Comparison with other libraries

ReactiveX ReactiveX has an API definition of Merge as a top level function for merging Observables.

Combine Combine has an API definition of merge(with:) as an operator style method for merging Publishers.

Effect on API resilience

`@frozen` and `@inlinable`

These types utilize rethrowing mechanisms that are awaiting an implementation in the compiler for supporting implementation based rethrows. So none of them are marked as frozen or marked as inlinable. This feature (discussed as rethrows(unsafe) or rethrows(SourceOfRethrowyness) has not yet been reviewed or implemented. The current implementation takes liberties with an internal protocol to accomplish this task. Future revisions will remove that protocol trick to replace it with proper rethrows semantics at the actual call site. The types are expected to be stable boundaries to prevent that workaround for the compilers yet to be supported rethrowing (or TaskGroup rethrowing) mechanisms. As soon as that feature is resolved; a more detailed investigation on performance impact of inlining and frozen should be done before 1.0.

Alternatives considered

It was considered to have merge be shaped as an extension method on AsyncSequence however that infers a "primary-ness" of one AsyncSequence over another. Since the behavior of this as a global function (which infers no preference to one side or another) it was decided that having symmetry between the asynchronous version and the synchronous version inferred the right connotations.

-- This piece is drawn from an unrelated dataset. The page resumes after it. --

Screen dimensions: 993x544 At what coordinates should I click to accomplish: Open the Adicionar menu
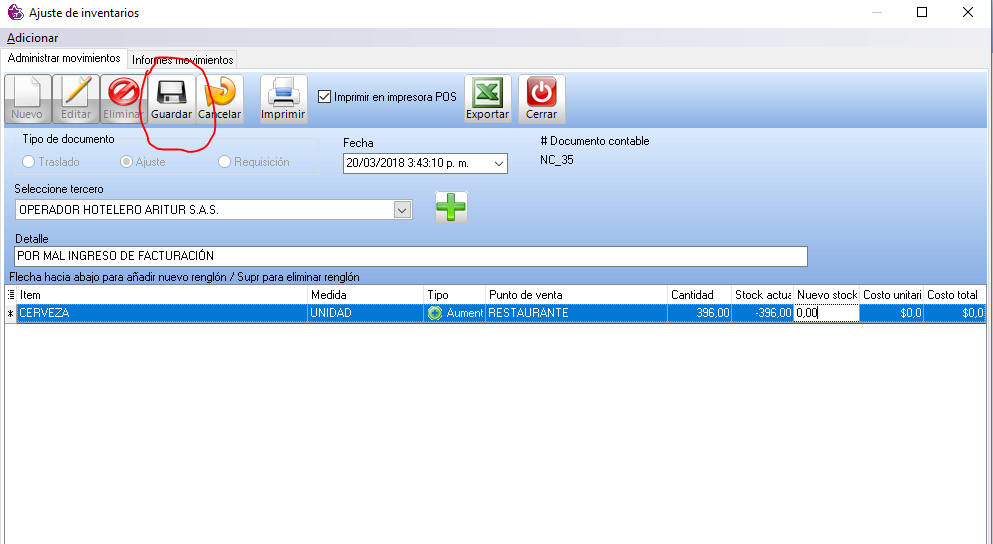(x=32, y=38)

jrose · May 12, 2022, 10:39pm

What's the behavior if more than one base sequence has an element ready? Will the first sequence always win, or will the combined sequence go round-robin, or something else?

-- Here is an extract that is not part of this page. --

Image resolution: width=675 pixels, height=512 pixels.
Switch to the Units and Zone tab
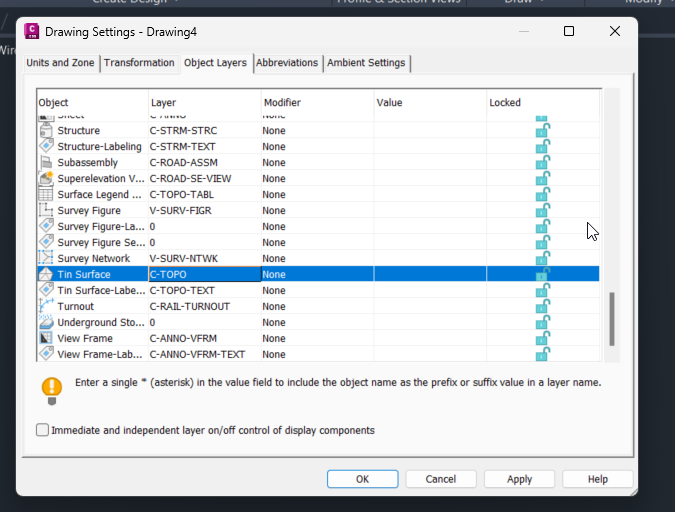60,63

Philippe_Hausler · May 12, 2022, 10:40pm

The current behavior is that the first temporality wins, then it cycles through by modulo of the inputs (aka round robin).

Philippe_Hausler · May 12, 2022, 11:50pm

One concern that was brought up privately to me;
Being that this is a top level function there is a distinct lack of discoverability per auto-completion. It requires the developer to know the function a-priori.

Which definitely this concern is quite true - the merge function belongs in the same group as zip; it is topologically a combinator of sorts; taking at least 2 inputs and combining them to 1 output. Additionally merge acts just as zip does in that it has no preference on which "side" produces a value or not; so ordering via appleFee.merge(nasdaqFeed) is perhaps inferencing the wrong thing - instead we want to connote that the two feeds are merged together without respect to order of how they are written.

This means that the function is at odds with the existing idioms set forth by top level functions like zip or min, and the discoverability of the function at a global scope. Unfortunately I don't see the discoverability problem as the distinct responsibility of the API itself. And more so the responsibility of the tooling associated with presenting the API.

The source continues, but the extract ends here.